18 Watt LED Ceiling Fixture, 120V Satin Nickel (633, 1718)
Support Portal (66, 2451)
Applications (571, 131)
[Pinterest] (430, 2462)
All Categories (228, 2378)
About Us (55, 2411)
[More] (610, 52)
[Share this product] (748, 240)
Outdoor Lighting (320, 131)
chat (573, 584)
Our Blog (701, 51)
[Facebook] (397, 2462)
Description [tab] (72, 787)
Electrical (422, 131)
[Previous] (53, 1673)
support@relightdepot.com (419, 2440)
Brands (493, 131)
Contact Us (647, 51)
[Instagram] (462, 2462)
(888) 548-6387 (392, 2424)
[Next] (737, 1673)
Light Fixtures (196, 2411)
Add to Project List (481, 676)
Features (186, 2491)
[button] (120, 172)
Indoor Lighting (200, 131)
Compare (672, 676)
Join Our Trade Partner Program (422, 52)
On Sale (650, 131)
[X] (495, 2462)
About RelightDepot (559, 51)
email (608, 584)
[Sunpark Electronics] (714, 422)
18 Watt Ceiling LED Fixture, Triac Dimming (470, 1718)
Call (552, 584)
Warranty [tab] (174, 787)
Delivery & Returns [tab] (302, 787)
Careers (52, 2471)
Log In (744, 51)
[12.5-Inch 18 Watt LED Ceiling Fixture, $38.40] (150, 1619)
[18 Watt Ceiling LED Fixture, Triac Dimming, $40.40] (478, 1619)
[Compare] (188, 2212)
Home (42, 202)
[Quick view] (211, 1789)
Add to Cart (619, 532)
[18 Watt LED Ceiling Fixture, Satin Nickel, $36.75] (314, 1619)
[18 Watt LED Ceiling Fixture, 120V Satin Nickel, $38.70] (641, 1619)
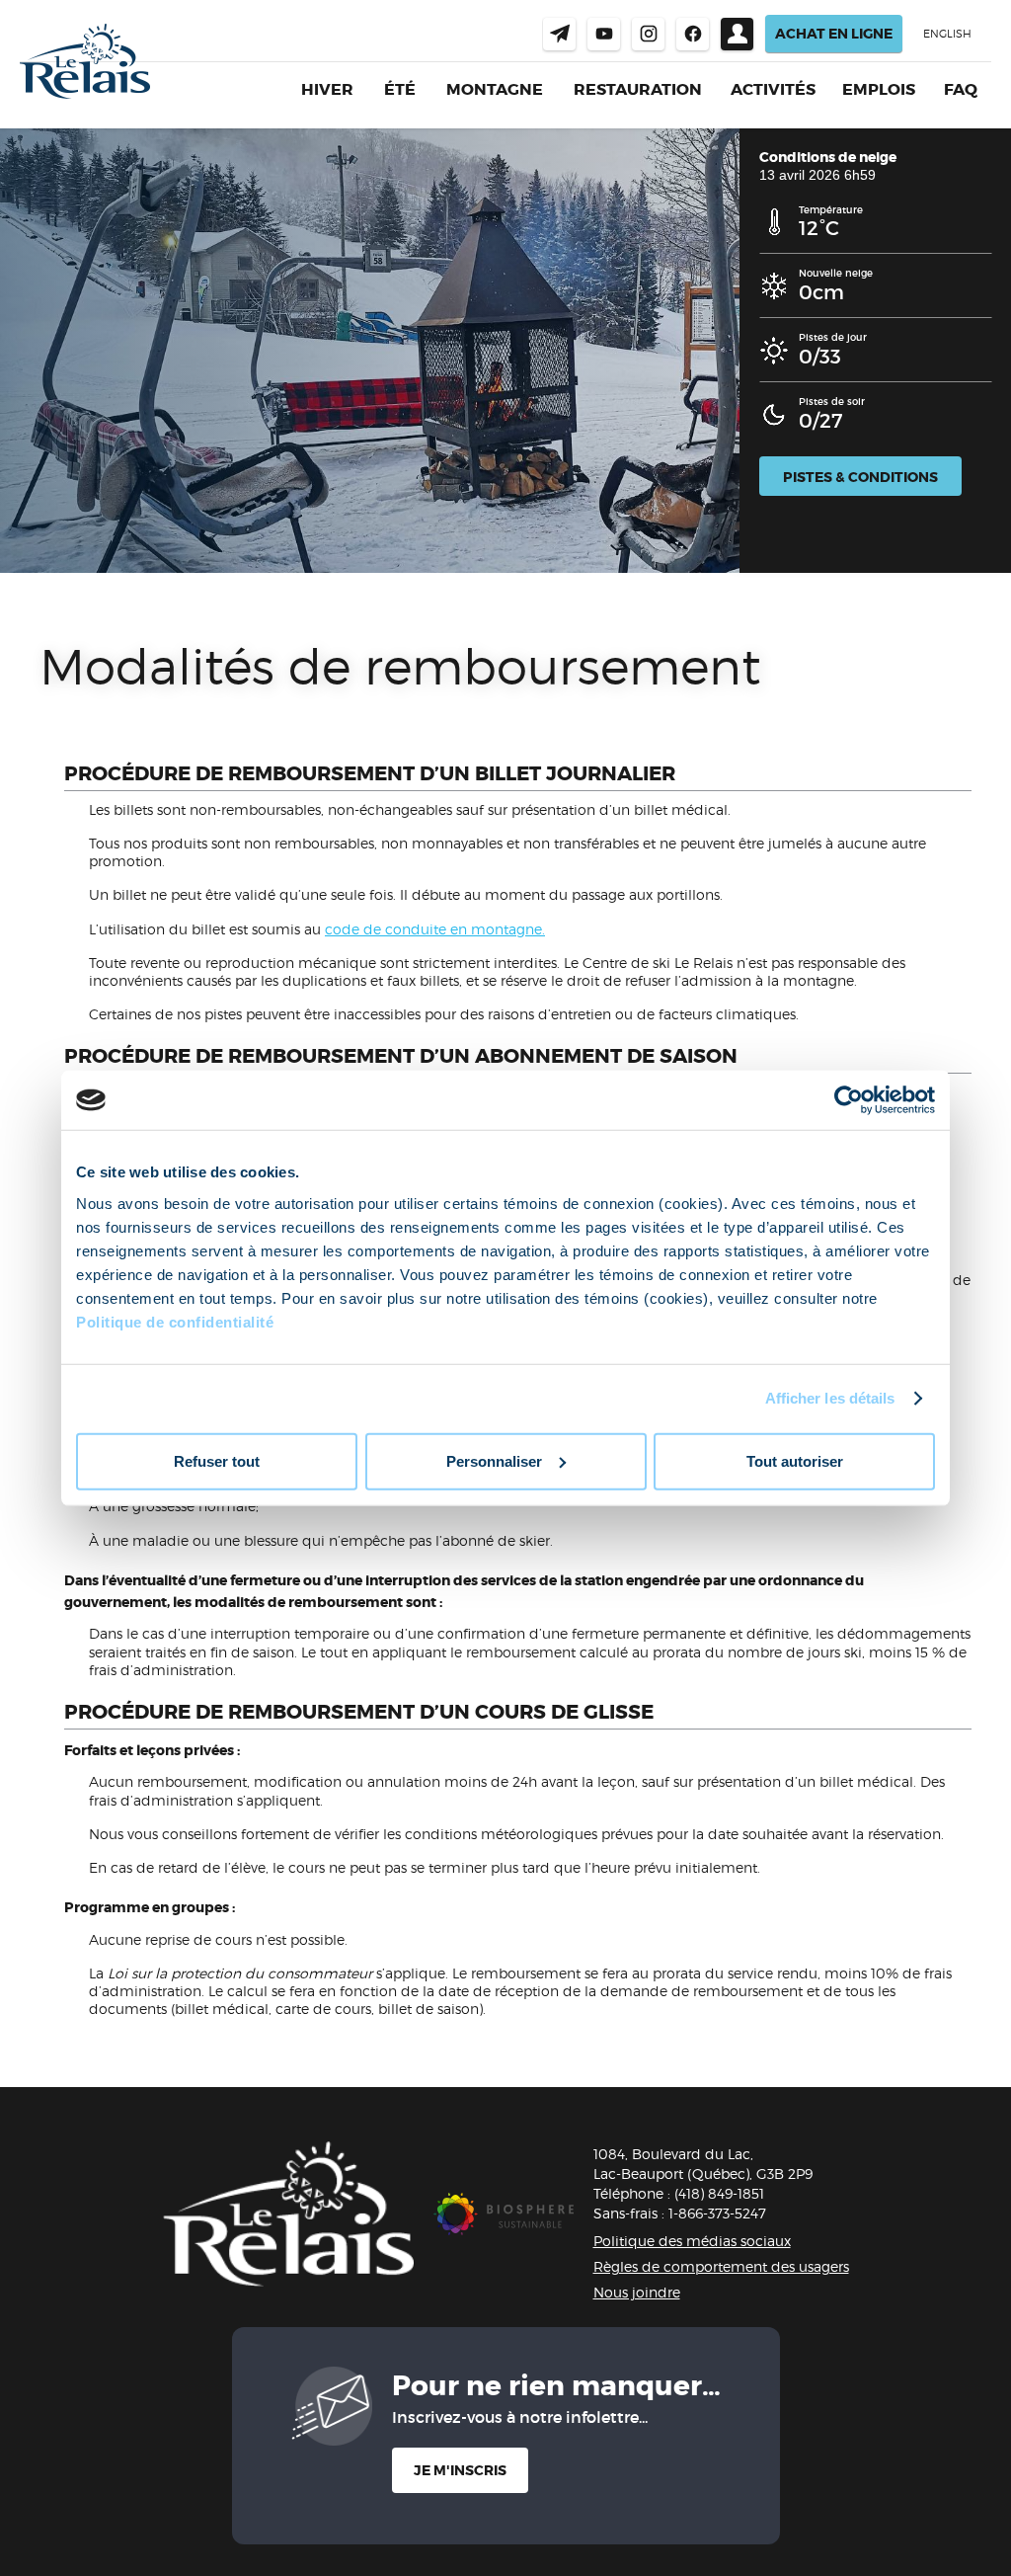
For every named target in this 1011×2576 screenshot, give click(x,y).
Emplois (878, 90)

+++

* _How to complete this task_
Retype all the entries exactly; drop the pictures.

* _Task answer_
18 Watt LED Ceiling Fixture, 120V Satin Nickel (633, 1718)
Support Portal (66, 2451)
Applications (571, 131)
[Pinterest] (430, 2462)
All Categories (228, 2378)
About Us (55, 2411)
[More] (610, 52)
[Share this product] (748, 240)
Outdoor Lighting (320, 131)
chat (573, 584)
Our Blog (701, 51)
[Facebook] (397, 2462)
Description [tab] (72, 787)
Electrical (422, 131)
[Previous] (53, 1673)
support@relightdepot.com (419, 2440)
Brands (493, 131)
Contact Us (647, 51)
[Instagram] (462, 2462)
(888) 548-6387 (392, 2424)
[Next] (737, 1673)
Light Fixtures (196, 2411)
Add to Project List (481, 676)
Features (186, 2491)
[button] (120, 172)
Indoor Lighting (200, 131)
Compare (672, 676)
Join Our Trade Partner Program (422, 52)
On Sale (650, 131)
[X] (495, 2462)
About RelightDepot (559, 51)
email (608, 584)
[Sunpark Electronics] (714, 422)
18 Watt Ceiling LED Fixture, Triac Dimming (470, 1718)
Call (552, 584)
Warranty [tab] (174, 787)
Delivery & Returns [tab] (302, 787)
Careers (52, 2471)
Log In (744, 51)
[12.5-Inch 18 Watt LED Ceiling Fixture, $38.40] (150, 1619)
[18 Watt Ceiling LED Fixture, Triac Dimming, $40.40] (478, 1619)
[Compare] (188, 2212)
Home (42, 202)
[Quick view] (211, 1789)
Add to Cart (619, 532)
[18 Watt LED Ceiling Fixture, Satin Nickel, $36.75] (314, 1619)
[18 Watt LED Ceiling Fixture, 120V Satin Nickel, $38.70] (641, 1619)
For every named target in this 1011×2576 screenshot, give click(x,y).
Emplois (878, 90)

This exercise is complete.